3. Noses are important. When we enter politics, it’s our nose which is usually to be kept out of all kinds of dirt and mess. Our nose is at stake always - the higher we keep it, the less untouchable we get. All the more important that we keep them clean if it’s our nostrils we point at everyone else! However, when cleaning nose sitting behind another delivering his speech, make sure the burp from that lunch-break is kept in check. You can’t afford to wrongly upset your party colleague by making him think you are emanating strange voco-nasal sounds as he talks of shining nirman in India. Fighting in the nose should never translate into infighting in the party.
4. Prosperity deposits itself in bellies. The more prosperous your business of politics, the bigger the pot you carry around the waist, one assumes. Buttons on coats often rebel from closing in such cases, hence, avoid having buttons on your coats altogether.
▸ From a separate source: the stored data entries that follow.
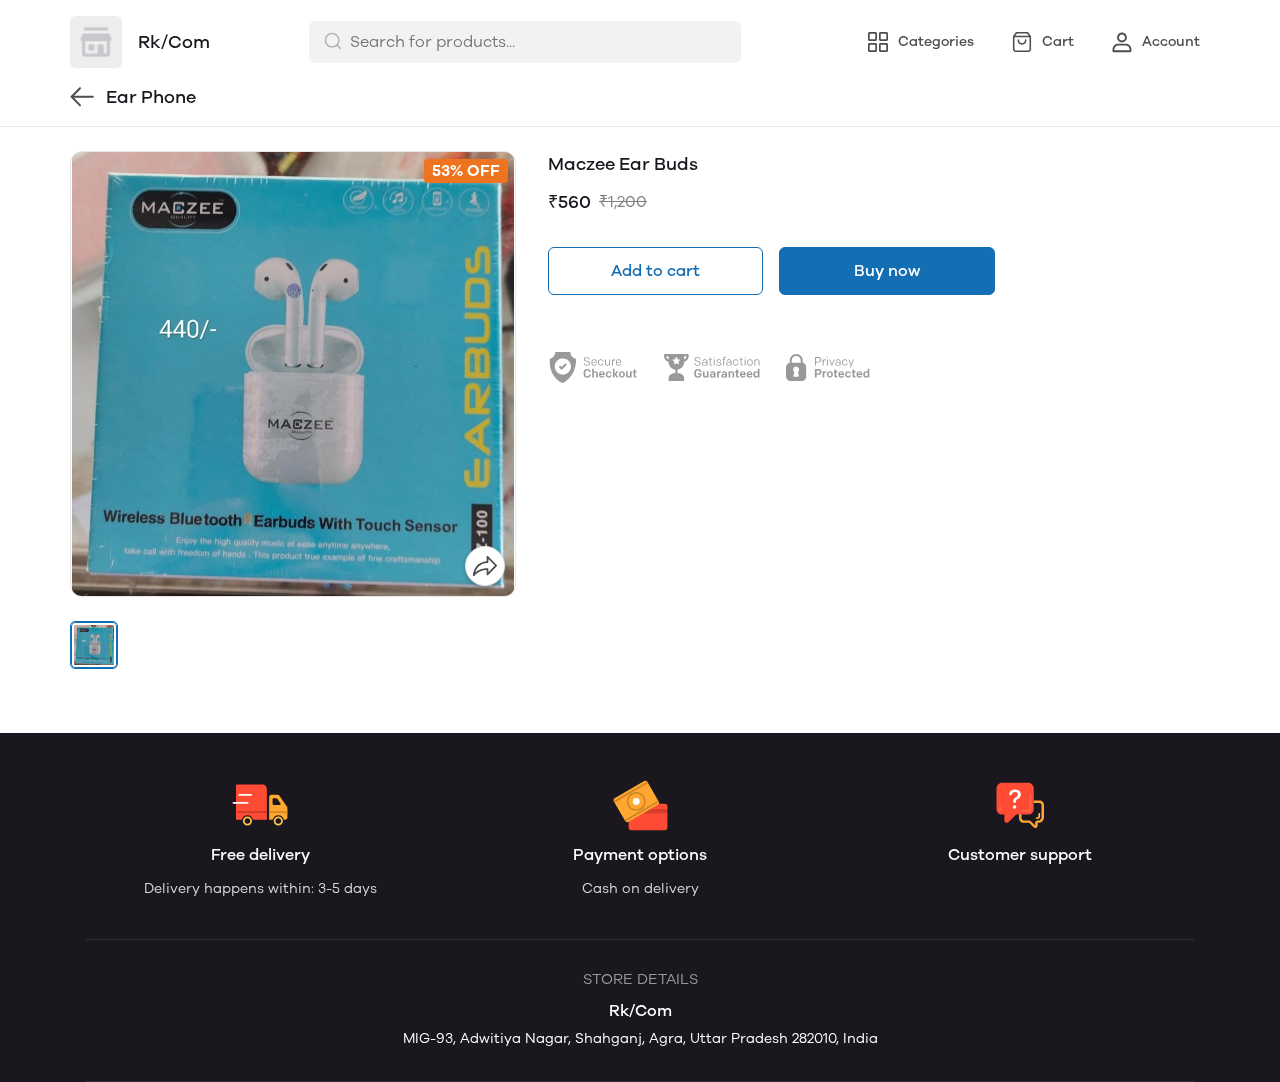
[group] (293, 374)
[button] (94, 645)
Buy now (887, 270)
In an oft-hidden case of endangering another’s life, an MLA who managed to close the top button of his coat (in keeping with the proper norm) almost popped the speaker’s eye out when his button popped - as he stood in the House, opposing the ruling and getting opposed in turn as he flung his arms and legs here and there and a few objects too. It’s best to wear starched white patriotic kurtas in days of physical activity in the well. Not just low on maintenance, but also safe when in heated company.
5. Lastly, make sure you bathe, shave and use antiperspirant as often as possible in your busy schedule. Works well with both women and men, and gives you a look cleaner than may suit you. Use mild incense for morning puja. You may have pleased the deity for that day, but you won’t please too many if you look like an incense and smell like one too.
Thank you for your patient (and clean) ears Neta ji. You are ‘finished’ for Session 1, day 1.